§ ACTION ITEM
Repeat the entire listing exactly.

§ RECORDS PROVIDED
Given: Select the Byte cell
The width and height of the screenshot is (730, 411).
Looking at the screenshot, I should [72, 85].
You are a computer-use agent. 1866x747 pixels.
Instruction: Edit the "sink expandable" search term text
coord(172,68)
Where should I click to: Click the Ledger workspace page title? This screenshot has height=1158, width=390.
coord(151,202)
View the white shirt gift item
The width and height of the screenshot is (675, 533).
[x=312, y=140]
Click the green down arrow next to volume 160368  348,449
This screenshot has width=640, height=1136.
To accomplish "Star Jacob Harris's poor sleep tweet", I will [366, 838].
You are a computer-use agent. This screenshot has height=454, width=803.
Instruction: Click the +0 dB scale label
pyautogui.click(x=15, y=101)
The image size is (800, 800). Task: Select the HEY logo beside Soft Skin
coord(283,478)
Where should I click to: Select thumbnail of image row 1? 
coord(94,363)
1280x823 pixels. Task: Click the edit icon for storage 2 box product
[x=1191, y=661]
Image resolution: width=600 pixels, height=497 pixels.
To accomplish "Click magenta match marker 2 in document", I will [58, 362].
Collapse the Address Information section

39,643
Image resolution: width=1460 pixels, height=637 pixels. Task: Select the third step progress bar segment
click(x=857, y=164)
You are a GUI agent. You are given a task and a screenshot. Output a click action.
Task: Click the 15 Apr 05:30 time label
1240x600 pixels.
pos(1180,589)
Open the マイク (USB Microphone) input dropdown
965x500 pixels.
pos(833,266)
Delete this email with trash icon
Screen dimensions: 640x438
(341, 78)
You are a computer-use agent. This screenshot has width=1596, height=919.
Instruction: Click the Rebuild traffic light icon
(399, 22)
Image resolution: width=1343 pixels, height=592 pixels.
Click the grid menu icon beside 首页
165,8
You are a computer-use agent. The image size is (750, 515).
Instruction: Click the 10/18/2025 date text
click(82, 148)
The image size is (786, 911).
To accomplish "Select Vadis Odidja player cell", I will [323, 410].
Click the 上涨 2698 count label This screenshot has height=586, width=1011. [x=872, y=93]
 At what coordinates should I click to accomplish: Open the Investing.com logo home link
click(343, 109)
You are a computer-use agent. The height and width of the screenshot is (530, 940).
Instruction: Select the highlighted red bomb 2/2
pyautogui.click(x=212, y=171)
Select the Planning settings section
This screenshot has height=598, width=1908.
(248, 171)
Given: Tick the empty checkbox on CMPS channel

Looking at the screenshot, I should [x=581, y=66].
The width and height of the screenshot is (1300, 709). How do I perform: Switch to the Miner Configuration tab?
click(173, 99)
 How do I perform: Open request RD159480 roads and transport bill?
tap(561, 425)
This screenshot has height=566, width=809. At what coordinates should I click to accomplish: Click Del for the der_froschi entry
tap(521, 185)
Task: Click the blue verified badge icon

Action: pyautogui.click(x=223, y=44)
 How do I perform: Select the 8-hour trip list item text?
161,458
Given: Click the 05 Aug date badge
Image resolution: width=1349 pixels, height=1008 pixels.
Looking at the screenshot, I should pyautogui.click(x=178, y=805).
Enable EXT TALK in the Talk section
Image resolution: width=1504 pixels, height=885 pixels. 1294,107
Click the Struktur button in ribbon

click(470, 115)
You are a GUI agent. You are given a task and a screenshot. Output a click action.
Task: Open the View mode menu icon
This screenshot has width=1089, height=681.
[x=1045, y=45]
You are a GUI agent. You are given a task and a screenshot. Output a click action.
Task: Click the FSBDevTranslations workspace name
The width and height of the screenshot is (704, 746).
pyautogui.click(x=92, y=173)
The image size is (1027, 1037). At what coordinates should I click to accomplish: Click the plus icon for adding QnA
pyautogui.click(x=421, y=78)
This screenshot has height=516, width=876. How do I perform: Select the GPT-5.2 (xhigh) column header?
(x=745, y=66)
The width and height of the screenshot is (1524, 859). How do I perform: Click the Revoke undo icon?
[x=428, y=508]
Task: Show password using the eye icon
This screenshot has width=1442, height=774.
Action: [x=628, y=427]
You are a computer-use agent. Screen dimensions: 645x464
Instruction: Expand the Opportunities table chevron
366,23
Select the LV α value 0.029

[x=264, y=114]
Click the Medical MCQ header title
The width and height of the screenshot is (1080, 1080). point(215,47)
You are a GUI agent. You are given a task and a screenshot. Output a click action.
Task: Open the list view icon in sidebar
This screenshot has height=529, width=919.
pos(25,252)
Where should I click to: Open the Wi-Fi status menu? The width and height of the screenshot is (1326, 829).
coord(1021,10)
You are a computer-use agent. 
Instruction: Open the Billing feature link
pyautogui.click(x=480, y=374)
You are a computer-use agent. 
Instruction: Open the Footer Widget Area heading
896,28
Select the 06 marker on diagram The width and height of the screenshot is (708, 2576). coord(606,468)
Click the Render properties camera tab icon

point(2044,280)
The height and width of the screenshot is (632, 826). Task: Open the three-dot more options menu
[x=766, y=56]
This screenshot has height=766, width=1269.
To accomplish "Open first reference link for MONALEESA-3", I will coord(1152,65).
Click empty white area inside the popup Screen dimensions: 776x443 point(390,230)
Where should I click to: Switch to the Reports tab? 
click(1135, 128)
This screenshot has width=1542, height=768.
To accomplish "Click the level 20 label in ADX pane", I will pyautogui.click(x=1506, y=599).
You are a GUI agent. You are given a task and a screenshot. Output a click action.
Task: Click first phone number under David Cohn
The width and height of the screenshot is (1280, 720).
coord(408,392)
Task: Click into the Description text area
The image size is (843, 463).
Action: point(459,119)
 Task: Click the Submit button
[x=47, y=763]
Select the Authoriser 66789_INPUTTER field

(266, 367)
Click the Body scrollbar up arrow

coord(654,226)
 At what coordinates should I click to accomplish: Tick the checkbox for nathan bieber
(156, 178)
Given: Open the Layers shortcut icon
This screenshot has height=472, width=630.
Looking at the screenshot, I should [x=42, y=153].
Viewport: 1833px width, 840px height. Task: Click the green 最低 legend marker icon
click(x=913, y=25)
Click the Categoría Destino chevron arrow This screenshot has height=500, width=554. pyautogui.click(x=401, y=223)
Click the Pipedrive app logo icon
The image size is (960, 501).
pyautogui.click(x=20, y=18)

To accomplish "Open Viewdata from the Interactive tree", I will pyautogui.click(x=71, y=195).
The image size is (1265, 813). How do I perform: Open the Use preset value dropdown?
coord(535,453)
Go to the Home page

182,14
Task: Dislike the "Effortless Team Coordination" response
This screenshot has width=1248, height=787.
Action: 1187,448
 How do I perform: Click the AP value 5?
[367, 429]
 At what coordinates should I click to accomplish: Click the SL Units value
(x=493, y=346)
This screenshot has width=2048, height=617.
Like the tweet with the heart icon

§ SOLUTION FOR THIS TASK
Given: Select the Byte cell
The width and height of the screenshot is (730, 411).
Looking at the screenshot, I should [72, 85].
You are a computer-use agent. 1866x747 pixels.
Instruction: Edit the "sink expandable" search term text
coord(172,68)
Where should I click to: Click the Ledger workspace page title? This screenshot has height=1158, width=390.
coord(151,202)
View the white shirt gift item
The width and height of the screenshot is (675, 533).
[x=312, y=140]
Click the green down arrow next to volume 160368  348,449
This screenshot has width=640, height=1136.
To accomplish "Star Jacob Harris's poor sleep tweet", I will [366, 838].
You are a computer-use agent. This screenshot has height=454, width=803.
Instruction: Click the +0 dB scale label
pyautogui.click(x=15, y=101)
The image size is (800, 800). Task: Select the HEY logo beside Soft Skin
coord(283,478)
Where should I click to: Select thumbnail of image row 1? 
coord(94,363)
1280x823 pixels. Task: Click the edit icon for storage 2 box product
[x=1191, y=661]
Image resolution: width=600 pixels, height=497 pixels.
To accomplish "Click magenta match marker 2 in document", I will [58, 362].
Collapse the Address Information section

39,643
Image resolution: width=1460 pixels, height=637 pixels. Task: Select the third step progress bar segment
click(x=857, y=164)
You are a GUI agent. You are given a task and a screenshot. Output a click action.
Task: Click the 15 Apr 05:30 time label
1240x600 pixels.
pos(1180,589)
Open the マイク (USB Microphone) input dropdown
965x500 pixels.
pos(833,266)
Delete this email with trash icon
Screen dimensions: 640x438
(341, 78)
You are a computer-use agent. This screenshot has width=1596, height=919.
Instruction: Click the Rebuild traffic light icon
(399, 22)
Image resolution: width=1343 pixels, height=592 pixels.
Click the grid menu icon beside 首页
165,8
You are a computer-use agent. The image size is (750, 515).
Instruction: Click the 10/18/2025 date text
click(82, 148)
The image size is (786, 911).
To accomplish "Select Vadis Odidja player cell", I will [323, 410].
Click the 上涨 2698 count label This screenshot has height=586, width=1011. [x=872, y=93]
 At what coordinates should I click to accomplish: Open the Investing.com logo home link
click(343, 109)
You are a computer-use agent. The height and width of the screenshot is (530, 940).
Instruction: Select the highlighted red bomb 2/2
pyautogui.click(x=212, y=171)
Select the Planning settings section
This screenshot has height=598, width=1908.
(248, 171)
Given: Tick the empty checkbox on CMPS channel

Looking at the screenshot, I should [x=581, y=66].
The width and height of the screenshot is (1300, 709). How do I perform: Switch to the Miner Configuration tab?
click(173, 99)
 How do I perform: Open request RD159480 roads and transport bill?
tap(561, 425)
This screenshot has height=566, width=809. At what coordinates should I click to accomplish: Click Del for the der_froschi entry
tap(521, 185)
Task: Click the blue verified badge icon

Action: pyautogui.click(x=223, y=44)
 How do I perform: Select the 8-hour trip list item text?
161,458
Given: Click the 05 Aug date badge
Image resolution: width=1349 pixels, height=1008 pixels.
Looking at the screenshot, I should pyautogui.click(x=178, y=805).
Enable EXT TALK in the Talk section
Image resolution: width=1504 pixels, height=885 pixels. 1294,107
Click the Struktur button in ribbon

click(470, 115)
You are a GUI agent. You are given a task and a screenshot. Output a click action.
Task: Open the View mode menu icon
This screenshot has width=1089, height=681.
[x=1045, y=45]
You are a GUI agent. You are given a task and a screenshot. Output a click action.
Task: Click the FSBDevTranslations workspace name
The width and height of the screenshot is (704, 746).
pyautogui.click(x=92, y=173)
The image size is (1027, 1037). At what coordinates should I click to accomplish: Click the plus icon for adding QnA
pyautogui.click(x=421, y=78)
This screenshot has height=516, width=876. How do I perform: Select the GPT-5.2 (xhigh) column header?
(x=745, y=66)
The width and height of the screenshot is (1524, 859). How do I perform: Click the Revoke undo icon?
[x=428, y=508]
Task: Show password using the eye icon
This screenshot has width=1442, height=774.
Action: [x=628, y=427]
You are a computer-use agent. Screen dimensions: 645x464
Instruction: Expand the Opportunities table chevron
366,23
Select the LV α value 0.029

[x=264, y=114]
Click the Medical MCQ header title
The width and height of the screenshot is (1080, 1080). point(215,47)
You are a GUI agent. You are given a task and a screenshot. Output a click action.
Task: Open the list view icon in sidebar
This screenshot has height=529, width=919.
pos(25,252)
Where should I click to: Open the Wi-Fi status menu? The width and height of the screenshot is (1326, 829).
coord(1021,10)
You are a computer-use agent. 
Instruction: Open the Billing feature link
pyautogui.click(x=480, y=374)
You are a computer-use agent. 
Instruction: Open the Footer Widget Area heading
896,28
Select the 06 marker on diagram The width and height of the screenshot is (708, 2576). coord(606,468)
Click the Render properties camera tab icon

point(2044,280)
The height and width of the screenshot is (632, 826). Task: Open the three-dot more options menu
[x=766, y=56]
This screenshot has height=766, width=1269.
To accomplish "Open first reference link for MONALEESA-3", I will coord(1152,65).
Click empty white area inside the popup Screen dimensions: 776x443 point(390,230)
Where should I click to: Switch to the Reports tab? 
click(1135, 128)
This screenshot has width=1542, height=768.
To accomplish "Click the level 20 label in ADX pane", I will pyautogui.click(x=1506, y=599).
You are a GUI agent. You are given a task and a screenshot. Output a click action.
Task: Click first phone number under David Cohn
The width and height of the screenshot is (1280, 720).
coord(408,392)
Task: Click into the Description text area
The image size is (843, 463).
Action: point(459,119)
 Task: Click the Submit button
[x=47, y=763]
Select the Authoriser 66789_INPUTTER field

(266, 367)
Click the Body scrollbar up arrow

coord(654,226)
 At what coordinates should I click to accomplish: Tick the checkbox for nathan bieber
(156, 178)
Given: Open the Layers shortcut icon
This screenshot has height=472, width=630.
Looking at the screenshot, I should [x=42, y=153].
Viewport: 1833px width, 840px height. Task: Click the green 最低 legend marker icon
click(x=913, y=25)
Click the Categoría Destino chevron arrow This screenshot has height=500, width=554. pyautogui.click(x=401, y=223)
Click the Pipedrive app logo icon
The image size is (960, 501).
pyautogui.click(x=20, y=18)

To accomplish "Open Viewdata from the Interactive tree", I will pyautogui.click(x=71, y=195).
The image size is (1265, 813). How do I perform: Open the Use preset value dropdown?
coord(535,453)
Go to the Home page

182,14
Task: Dislike the "Effortless Team Coordination" response
This screenshot has width=1248, height=787.
Action: 1187,448
 How do I perform: Click the AP value 5?
[367, 429]
 At what coordinates should I click to accomplish: Click the SL Units value
(x=493, y=346)
This screenshot has width=2048, height=617.
Like the tweet with the heart icon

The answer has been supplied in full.